┌─ Provided records

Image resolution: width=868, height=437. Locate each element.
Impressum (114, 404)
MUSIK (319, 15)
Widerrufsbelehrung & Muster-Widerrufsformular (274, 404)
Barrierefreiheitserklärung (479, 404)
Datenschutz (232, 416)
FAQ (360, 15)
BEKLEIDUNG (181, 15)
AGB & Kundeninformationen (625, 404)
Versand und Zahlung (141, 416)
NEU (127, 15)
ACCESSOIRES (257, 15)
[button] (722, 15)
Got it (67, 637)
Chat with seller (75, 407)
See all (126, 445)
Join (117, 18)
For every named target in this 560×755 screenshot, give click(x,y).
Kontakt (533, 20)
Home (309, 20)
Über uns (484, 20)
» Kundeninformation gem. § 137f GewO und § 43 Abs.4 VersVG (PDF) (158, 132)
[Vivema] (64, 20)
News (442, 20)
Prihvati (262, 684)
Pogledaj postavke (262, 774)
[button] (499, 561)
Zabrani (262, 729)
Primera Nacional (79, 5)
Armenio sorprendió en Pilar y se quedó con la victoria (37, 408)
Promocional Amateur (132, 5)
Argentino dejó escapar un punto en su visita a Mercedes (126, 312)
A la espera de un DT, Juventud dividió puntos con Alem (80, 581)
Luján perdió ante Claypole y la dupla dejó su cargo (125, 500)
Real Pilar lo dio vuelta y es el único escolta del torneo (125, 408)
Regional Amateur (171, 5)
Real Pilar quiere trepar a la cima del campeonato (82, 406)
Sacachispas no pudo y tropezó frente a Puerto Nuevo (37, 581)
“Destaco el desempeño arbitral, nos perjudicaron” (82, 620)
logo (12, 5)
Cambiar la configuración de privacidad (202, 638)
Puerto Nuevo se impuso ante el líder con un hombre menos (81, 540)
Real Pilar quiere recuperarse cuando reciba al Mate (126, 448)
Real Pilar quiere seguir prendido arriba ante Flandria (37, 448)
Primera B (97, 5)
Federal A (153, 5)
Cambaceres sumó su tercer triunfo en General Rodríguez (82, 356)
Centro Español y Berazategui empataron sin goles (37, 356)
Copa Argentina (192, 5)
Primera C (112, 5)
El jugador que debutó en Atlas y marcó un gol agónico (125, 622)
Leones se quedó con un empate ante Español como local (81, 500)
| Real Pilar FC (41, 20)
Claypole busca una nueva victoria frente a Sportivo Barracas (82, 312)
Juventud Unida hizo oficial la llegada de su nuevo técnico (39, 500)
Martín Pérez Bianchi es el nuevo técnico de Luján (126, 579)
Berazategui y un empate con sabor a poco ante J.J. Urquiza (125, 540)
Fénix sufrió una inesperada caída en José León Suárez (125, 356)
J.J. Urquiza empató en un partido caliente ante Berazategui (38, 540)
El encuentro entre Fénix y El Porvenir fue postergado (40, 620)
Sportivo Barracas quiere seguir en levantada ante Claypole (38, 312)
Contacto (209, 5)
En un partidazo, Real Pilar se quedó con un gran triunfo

└─

Write out everything from the start of the items above down to the line that contains "Sacachispas no pudo", including both ends, without changing anything.

Exercise solution
Image resolution: width=868, height=437. Locate each element.
Impressum (114, 404)
MUSIK (319, 15)
Widerrufsbelehrung & Muster-Widerrufsformular (274, 404)
Barrierefreiheitserklärung (479, 404)
Datenschutz (232, 416)
FAQ (360, 15)
BEKLEIDUNG (181, 15)
AGB & Kundeninformationen (625, 404)
Versand und Zahlung (141, 416)
NEU (127, 15)
ACCESSOIRES (257, 15)
[button] (722, 15)
Got it (67, 637)
Chat with seller (75, 407)
See all (126, 445)
Join (117, 18)
For every named target in this 560×755 screenshot, give click(x,y).
Kontakt (533, 20)
Home (309, 20)
Über uns (484, 20)
» Kundeninformation gem. § 137f GewO und § 43 Abs.4 VersVG (PDF) (158, 132)
[Vivema] (64, 20)
News (442, 20)
Prihvati (262, 684)
Pogledaj postavke (262, 774)
[button] (499, 561)
Zabrani (262, 729)
Primera Nacional (79, 5)
Armenio sorprendió en Pilar y se quedó con la victoria (37, 408)
Promocional Amateur (132, 5)
Argentino dejó escapar un punto en su visita a Mercedes (126, 312)
A la espera de un DT, Juventud dividió puntos con Alem (80, 581)
Luján perdió ante Claypole y la dupla dejó su cargo (125, 500)
Real Pilar lo dio vuelta y es el único escolta del torneo (125, 408)
Regional Amateur (171, 5)
Real Pilar quiere trepar a la cima del campeonato (82, 406)
Sacachispas no pudo y tropezó frente a Puerto Nuevo (37, 581)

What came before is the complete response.